Читать книгу Snyder and Champness Molecular Genetics of Bacteria - Tina M. Henkin - Страница 221

Archaea and eukaryotes do not have SecB or SecA and use the SRP system to translocate all exported proteins. Although they lack SecA, they may have other systems that help direct already translated proteins to the translocon. The translocon itself was first discovered in eukaryotes and is composed of three proteins that form similar structures in all three kingdoms of life. The amino acid sequences of the SecY and SecE subunits are similar in all three kingdoms; only the sequence of the third subunit (SecG in bacteria) is very different in eukaryotes and archaea, where it may have different functions. While eukaryotes have other such channels, the translocase, which helps transported proteins to enter the endoplasmic reticulum of eukaryotic cells, is the one most similar to the SecYEG channel of bacteria.

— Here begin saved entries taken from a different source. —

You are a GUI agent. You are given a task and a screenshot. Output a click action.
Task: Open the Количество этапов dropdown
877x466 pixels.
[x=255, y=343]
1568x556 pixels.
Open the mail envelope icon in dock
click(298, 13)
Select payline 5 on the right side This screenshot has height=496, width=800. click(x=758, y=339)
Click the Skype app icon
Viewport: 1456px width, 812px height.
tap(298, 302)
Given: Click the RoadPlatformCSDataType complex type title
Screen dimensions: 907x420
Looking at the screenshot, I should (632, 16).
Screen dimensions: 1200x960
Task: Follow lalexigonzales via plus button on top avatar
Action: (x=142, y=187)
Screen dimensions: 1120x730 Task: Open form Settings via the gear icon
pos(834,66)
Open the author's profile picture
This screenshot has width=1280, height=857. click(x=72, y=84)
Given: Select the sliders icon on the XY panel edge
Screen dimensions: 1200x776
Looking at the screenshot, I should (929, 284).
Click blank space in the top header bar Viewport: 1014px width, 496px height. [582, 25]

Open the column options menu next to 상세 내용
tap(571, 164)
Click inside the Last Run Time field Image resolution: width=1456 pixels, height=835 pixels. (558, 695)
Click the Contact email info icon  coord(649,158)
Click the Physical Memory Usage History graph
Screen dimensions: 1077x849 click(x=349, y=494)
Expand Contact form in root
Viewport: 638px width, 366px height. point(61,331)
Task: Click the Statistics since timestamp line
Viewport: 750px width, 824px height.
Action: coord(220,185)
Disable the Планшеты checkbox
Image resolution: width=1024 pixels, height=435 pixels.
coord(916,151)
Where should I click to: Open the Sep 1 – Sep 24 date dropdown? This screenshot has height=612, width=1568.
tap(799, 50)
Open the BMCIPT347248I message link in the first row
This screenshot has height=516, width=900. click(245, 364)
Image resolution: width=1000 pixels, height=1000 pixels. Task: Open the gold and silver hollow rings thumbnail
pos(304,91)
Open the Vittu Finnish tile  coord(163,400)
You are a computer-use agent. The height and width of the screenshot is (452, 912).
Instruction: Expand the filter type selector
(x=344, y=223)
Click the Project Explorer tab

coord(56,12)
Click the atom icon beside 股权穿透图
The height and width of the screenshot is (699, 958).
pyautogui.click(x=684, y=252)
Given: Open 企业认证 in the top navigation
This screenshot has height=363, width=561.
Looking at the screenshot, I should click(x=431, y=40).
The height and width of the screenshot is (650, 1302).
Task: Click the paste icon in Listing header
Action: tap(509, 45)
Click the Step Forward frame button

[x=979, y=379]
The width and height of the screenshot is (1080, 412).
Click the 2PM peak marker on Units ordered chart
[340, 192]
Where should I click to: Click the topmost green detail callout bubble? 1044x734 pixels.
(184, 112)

The SRP system was also first described in eukaryotes, where it is much larger, consisting of a 300-nucleotide RNA and eight proteins, six in the SRP and two in the docking protein, called the SRP receptor. However, some of the proteins in eukaryotes are very similar to those in bacteria, such as the 54-kDa SRP protein in eukaryotes, which is similar to the Ffh protein in the SRP of bacteria. The SRP system of eukaryotes targets both membrane and presecretory proteins to the endoplasmic reticulum.